How do I sleep for a millisecond in bash or ksh
Solution 1
Bash has a "loadable" sleep which supports fractional seconds, and eliminates overheads of an external command:
$ cd bash-3.2.48/examples/loadables
$ make sleep && mv sleep sleep.so
$ enable -f sleep.so sleep
Then:
$ which sleep
/usr/bin/sleep
$ builtin sleep
sleep: usage: sleep seconds[.fraction]
$ time (for f in `seq 1 10`; do builtin sleep 0.1; done)
real 0m1.000s
user 0m0.004s
sys 0m0.004s
The downside is that the loadables may not be provided with your bash
binary, so you would need to compile them yourself as shown (though on Solaris it would not necessarily be as simple as above).
As of bash-4.4
(September 2016) all the loadables are now built and installed by default on platforms that support it, though they are built as separate shared-object files, and without a .so
suffix. Unless your distro/OS has done something creative (sadly RHEL/CentOS 8 build bash-4.4
with loadable extensions deliberately removed), you should be able to do instead:
[ -z "$BASH_LOADABLES_PATH" ] &&
BASH_LOADABLES_PATH=$(pkg-config bash --variable=loadablesdir 2>/dev/null)
enable -f sleep sleep
(The man page implies BASH_LOADABLES_PATH
is set automatically, I find this is not the case in the official distribution as of 4.4.12. If and when it is set correctly you need only enable -f filename commandname
as required.)
If that's not suitable, the next easiest thing to do is build or obtain sleep
from GNU coreutils, this supports the required feature. The POSIX sleep
command is minimal, older Solaris versions implemented only that. Solaris 11 sleep
does support fractional seconds.
As a last resort you could use perl
(or any other scripting that you have to hand) with the caveat that initialising the interpreter may be comparable to the intended sleep time:
$ perl -e "select(undef,undef,undef,0.1);"
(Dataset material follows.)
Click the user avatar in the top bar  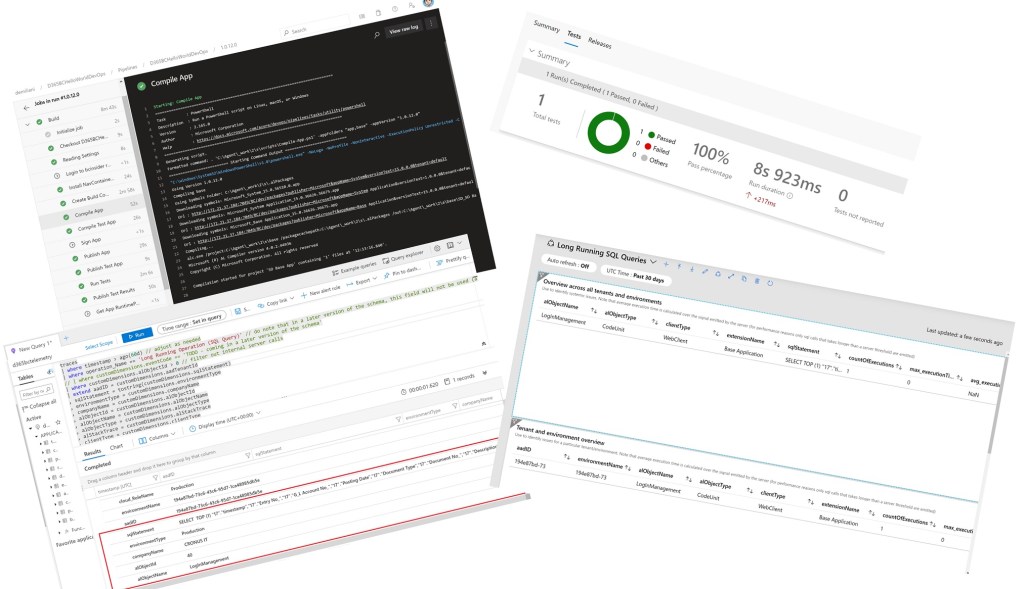(428, 4)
$ echo "after 100" | tclsh
Solution 2
The documentation for the sleep
command from coreutils says:
Historical implementations of sleep have required that number be an integer, and only accepted a single argument without a suffix. However, GNU sleep accepts arbitrary floating point numbers. See Floating point.
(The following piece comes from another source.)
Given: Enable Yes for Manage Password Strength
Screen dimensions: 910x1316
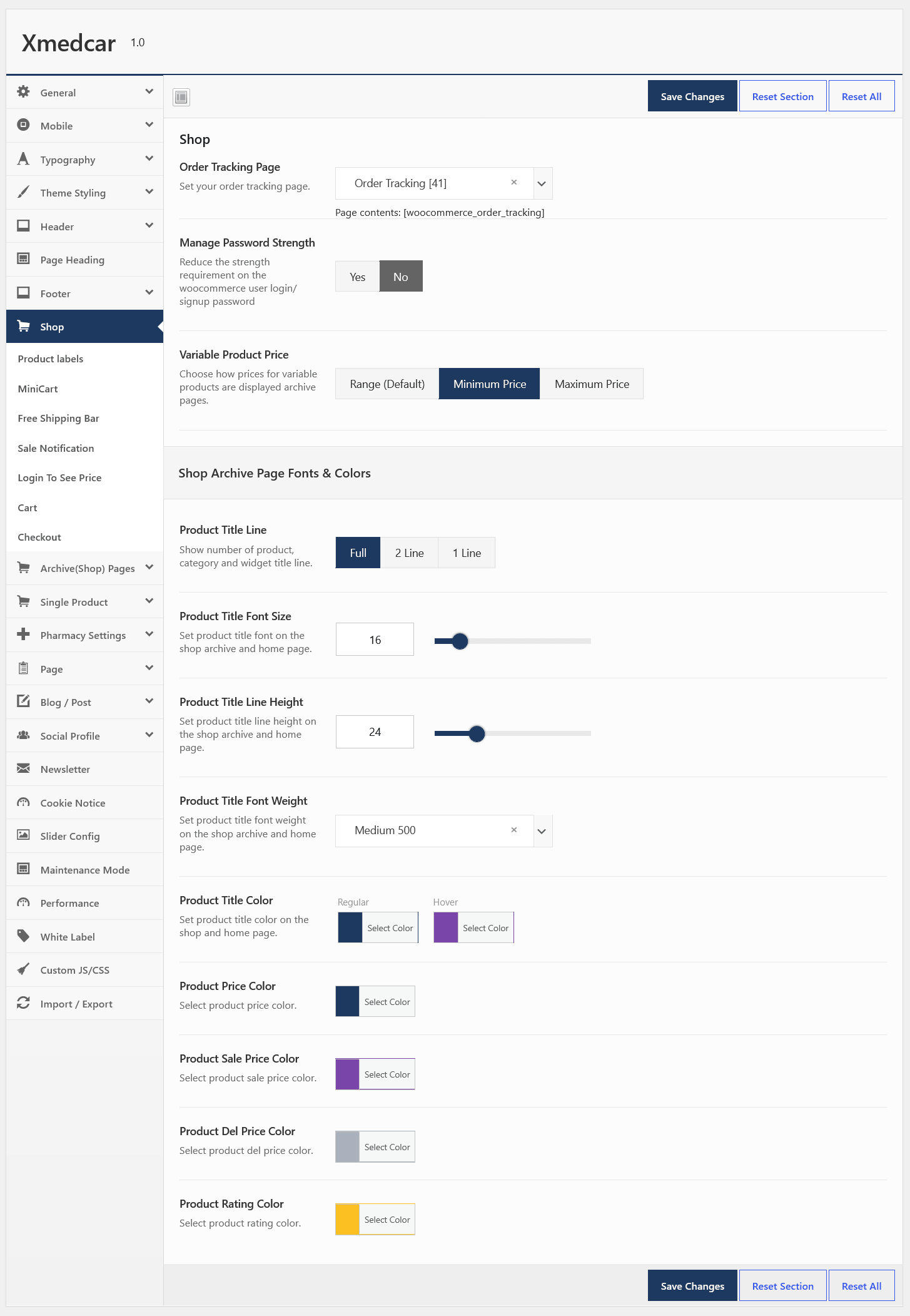Looking at the screenshot, I should click(x=358, y=277).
Hence you can use sleep 0.1
, sleep 1.0e-1
and similar arguments.
Solution 3
Sleep accepts decimal numbers so you can break it down this like:
1/2 of a second
sleep 0.5
1/100 of a second
sleep 0.01
So for a millisecond you would want
sleep 0.001
Solution 4
Try this to determine accuracy:
time sleep 0.5 # 500 milliseconds (1/2 of a second)
time sleep 0.001 # 1 millisecond (1/1000 of a second)
time sleep 1.0 # 1 second (1000 milliseconds)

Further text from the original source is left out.